Conocedora de estos autores por su saga La llave del tiempo, la cual todavía no he catado, esta novela, la cual para mí está más inclinada hacia la literatura infantil, me ha parecido una pequeña joyita digna de ser leída.
Nos encontramos con fantasía, si, mucha fantasía. Dragones, maldiciones, secretos de palacio, vamos, lo típico. Pero a pesar de encontrar estos tópicos la lectura se hace increíble. ¿Por qué? Os preguntaréis. Muy sencillo, porque no caen en ellos. Si, tenemos los elementos de toda novela de fantasía épica, pero nos encontramos con que tanto Ana Alonso como su compañero consiguen que cada cosa que nosotros creemos que va a ocurrir no ocurra, o que sin embargo ocurra así, pero a última hora suceda un giro de 180 grados.

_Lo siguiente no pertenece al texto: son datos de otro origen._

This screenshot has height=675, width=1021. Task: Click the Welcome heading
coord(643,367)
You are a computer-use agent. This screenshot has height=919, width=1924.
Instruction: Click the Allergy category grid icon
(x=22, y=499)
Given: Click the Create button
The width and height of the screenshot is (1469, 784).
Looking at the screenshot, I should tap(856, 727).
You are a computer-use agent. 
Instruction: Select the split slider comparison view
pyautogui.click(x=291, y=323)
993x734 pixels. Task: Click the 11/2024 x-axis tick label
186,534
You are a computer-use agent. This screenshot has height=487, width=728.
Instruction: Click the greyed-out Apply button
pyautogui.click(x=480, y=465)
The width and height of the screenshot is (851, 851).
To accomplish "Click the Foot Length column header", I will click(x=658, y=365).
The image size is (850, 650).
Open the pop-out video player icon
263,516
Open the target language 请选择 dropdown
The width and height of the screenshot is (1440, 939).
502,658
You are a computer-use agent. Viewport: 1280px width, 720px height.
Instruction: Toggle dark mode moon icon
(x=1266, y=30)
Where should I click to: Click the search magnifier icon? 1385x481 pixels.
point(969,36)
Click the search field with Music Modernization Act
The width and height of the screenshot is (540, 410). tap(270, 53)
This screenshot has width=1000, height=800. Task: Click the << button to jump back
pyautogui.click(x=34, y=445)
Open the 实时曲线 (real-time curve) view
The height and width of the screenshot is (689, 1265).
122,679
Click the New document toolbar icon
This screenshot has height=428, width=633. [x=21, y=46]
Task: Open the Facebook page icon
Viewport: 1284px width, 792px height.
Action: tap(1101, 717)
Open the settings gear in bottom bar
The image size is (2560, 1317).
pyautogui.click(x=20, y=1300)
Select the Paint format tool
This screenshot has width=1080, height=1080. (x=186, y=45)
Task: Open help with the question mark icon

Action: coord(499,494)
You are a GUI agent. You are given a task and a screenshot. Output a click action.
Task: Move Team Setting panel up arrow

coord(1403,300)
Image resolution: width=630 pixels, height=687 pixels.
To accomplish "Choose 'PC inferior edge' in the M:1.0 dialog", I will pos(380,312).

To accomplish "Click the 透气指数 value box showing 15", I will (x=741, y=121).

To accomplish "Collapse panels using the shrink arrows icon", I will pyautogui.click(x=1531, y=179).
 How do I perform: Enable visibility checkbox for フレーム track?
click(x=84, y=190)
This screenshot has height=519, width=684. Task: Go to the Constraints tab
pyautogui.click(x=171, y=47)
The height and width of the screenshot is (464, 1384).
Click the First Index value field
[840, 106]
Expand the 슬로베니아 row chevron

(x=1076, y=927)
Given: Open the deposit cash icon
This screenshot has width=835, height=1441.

Es una novela corta, de lectura muy rápida (a mí apenas me duró una tarde), ya no solo por su extensión, sino porque su historia consigue engancharte desde las primeras páginas, siendo incapaz de soltarlo hasta que prácticamente no estaba leído entero.
Otro punto a favor pero a la vez en contra (si, es irónico) son los dibujos que nos encontramos durante toda la historia. Amplían información, hacen también que la lectura sea más amena, pero, no sé si a vosotros os pasará, cuando veo dibujos, simples bocetos casi en este caso, en un libro, los ojos se me van a ellos automáticamente, lo cual creo un pequeño fallo. Aun así, destaco el gran trabajo de Marcelo Pérez.
Ahora entiendo que ganaran el premio Barco de Vapor con esta novela, se lo merecían.